Hayatla taşın ilişkisi tarihten de öncedir. Yazılı ya da yazısız tarihin öncesinde yaşam taşlarla ve taşın gücüyle örülmüştür. İlk aletlerin taştan yapılmasıyla birlikte taşın aldığı biçim, kullanılma şekli çağların bitmesine ve başlamasına neden olur. Değirmenler, değirmen taşları yerleşik ve yeni hayatın, tarım devriminin önemli parçası, yaşamın devam ettiğinin, yeni bir toplumsalın kuruluşunun göstergesidir. Çok ilginçtir ki, Türkiye’den sürülen, yok edilen, öldürülen halklardan kalan değirmen taşları define avcılarının hâlâ gözde av mekânlarıdır. Yaşamın bir işareti olarak değirmen taşları bugün halkların hafızalarının yağmalandığı alanlar olmuştur. Karşılaştığımız bir sosyal medya iletisinde define avcılarına şöyle yol gösterilmektedir: “Bir değirmene girdiğinizde ilk bakmanız gereken nokta değirmen taşının altıdır”.[12]

Martin Heidegger, İnşa, Yerleşim, Düşünce isimli makalesinde zaman ile mekân arasında yerleşme ve inşa etme eylemleriyle birlikte ortaya çıkan potansiyelleri analiz eder ve herhangi bir mekâna bakarken mekânı uzaysal bir kapatmadan çok zamanın katmanlarının açılması olarak okumak gerektiğini dile getirir.[13] Yaşamla ilişkisi bakımından taş da aynı şekilde değerlendirilebilir. Zamanın katmanlarının ve aynı zamanda jeolojik çağların tabakalarının açılması ve izlerinin sürülmesi de taşlarda birikenlerin okunmasıyla, yani taşların altına, içine bir “av” için, avlanmak için değil de taşa sızanı canlılığın bir kanıtı olarak hayata yeniden davet etmekle mümkün olur. Twitter’da @sapinuwa isimli bir kullanıcı 23 Mayıs 2022 tarihinde çeşitli mermer yapılarda toplanan fosilleri incelediği bir zincir ileti yazar.
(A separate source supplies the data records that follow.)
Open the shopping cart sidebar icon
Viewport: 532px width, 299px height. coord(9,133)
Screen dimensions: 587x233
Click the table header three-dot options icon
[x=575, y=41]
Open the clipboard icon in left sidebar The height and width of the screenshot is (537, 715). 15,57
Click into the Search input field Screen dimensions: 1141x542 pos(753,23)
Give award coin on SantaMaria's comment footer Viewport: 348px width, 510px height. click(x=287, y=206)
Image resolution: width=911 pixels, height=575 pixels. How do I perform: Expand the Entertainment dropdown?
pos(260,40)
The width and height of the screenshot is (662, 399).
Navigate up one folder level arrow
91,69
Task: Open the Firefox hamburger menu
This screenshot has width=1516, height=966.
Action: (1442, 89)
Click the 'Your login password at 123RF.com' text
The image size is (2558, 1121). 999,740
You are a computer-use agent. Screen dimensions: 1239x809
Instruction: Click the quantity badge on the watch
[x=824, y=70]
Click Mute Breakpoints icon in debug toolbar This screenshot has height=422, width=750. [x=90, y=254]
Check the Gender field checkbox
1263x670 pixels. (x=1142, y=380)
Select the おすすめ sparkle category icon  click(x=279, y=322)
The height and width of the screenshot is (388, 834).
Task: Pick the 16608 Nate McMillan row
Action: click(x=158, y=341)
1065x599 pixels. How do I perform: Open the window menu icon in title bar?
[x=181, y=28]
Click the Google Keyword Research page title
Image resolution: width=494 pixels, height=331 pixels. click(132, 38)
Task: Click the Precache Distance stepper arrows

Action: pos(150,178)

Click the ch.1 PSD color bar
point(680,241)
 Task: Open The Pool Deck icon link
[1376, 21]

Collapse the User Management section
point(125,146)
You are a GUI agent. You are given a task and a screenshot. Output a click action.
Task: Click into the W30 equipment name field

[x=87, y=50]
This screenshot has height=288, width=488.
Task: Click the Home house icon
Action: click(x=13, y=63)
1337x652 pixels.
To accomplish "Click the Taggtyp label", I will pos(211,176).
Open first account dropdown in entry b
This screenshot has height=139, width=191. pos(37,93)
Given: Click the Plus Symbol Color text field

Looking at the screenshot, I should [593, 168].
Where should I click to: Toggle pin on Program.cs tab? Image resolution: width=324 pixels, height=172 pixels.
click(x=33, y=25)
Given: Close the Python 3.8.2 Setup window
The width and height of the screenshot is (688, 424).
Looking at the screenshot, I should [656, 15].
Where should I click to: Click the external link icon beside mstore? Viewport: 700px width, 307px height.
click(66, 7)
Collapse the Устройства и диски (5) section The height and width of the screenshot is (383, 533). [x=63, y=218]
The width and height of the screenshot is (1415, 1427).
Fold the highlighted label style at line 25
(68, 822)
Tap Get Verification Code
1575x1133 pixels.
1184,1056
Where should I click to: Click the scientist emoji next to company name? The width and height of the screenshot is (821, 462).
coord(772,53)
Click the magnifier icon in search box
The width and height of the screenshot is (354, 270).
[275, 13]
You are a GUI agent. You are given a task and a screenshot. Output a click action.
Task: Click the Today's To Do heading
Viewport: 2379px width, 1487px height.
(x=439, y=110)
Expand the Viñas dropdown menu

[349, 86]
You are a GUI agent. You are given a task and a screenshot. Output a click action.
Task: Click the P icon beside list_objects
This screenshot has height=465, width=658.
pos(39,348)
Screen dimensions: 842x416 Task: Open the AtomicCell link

Bu iletilerde Cumhurbaşkanlığı Senfoni Orkestrası eski binası fuayesinde bulunan mermerlerdeki fosil nümülitler, Bartın’da bir otelde bulunan elli milyon yıllık fosilleri barındıran taş duvarlar, Güray Müzesi’nde yer olan ekinoid kesitler, @sapinuwa’nın yedi yaşındaki kızının bir okulun mermerlerinde fark ettiği milyonlarca yıllık fosiller, Ankara Numune Hastanesi’nin bütün duvarlarında kullanılan taşlarda uyuyan fosiller uzun uzun, fotoğraflarla anlatılır. Bu muhteşem çeşitlilik ve canlılık, taş yapıların dünyayı insan ötesine taşıma kapasitesinin en çarpıcı örneklerindendir.[14]

Taşın Yıkıldığı

 Kültürel miras endüstrisi sayısız kalıntıyı sıkı biçimde kontrol edilen yerlere dönüştürdü. Bu mekânlarda ziyaretçiler fotoğraflayabildikleri ancak dokunamadıkları yıkıntılar üzerine düşünmek için para öderler. Bu kalıntılar bundan sonraki dünyaları[15] olmayan nesnelerdir: Ölü bir geçmişin ölü nesneleri. Bu nesnelerin değerleri çok uzaktan geçmişten gelir. Kültürel miras endüstrisinin en iyi korunan sırrı kalıntıların fetişleştirilmiş molozlar olduklarıdır.[16]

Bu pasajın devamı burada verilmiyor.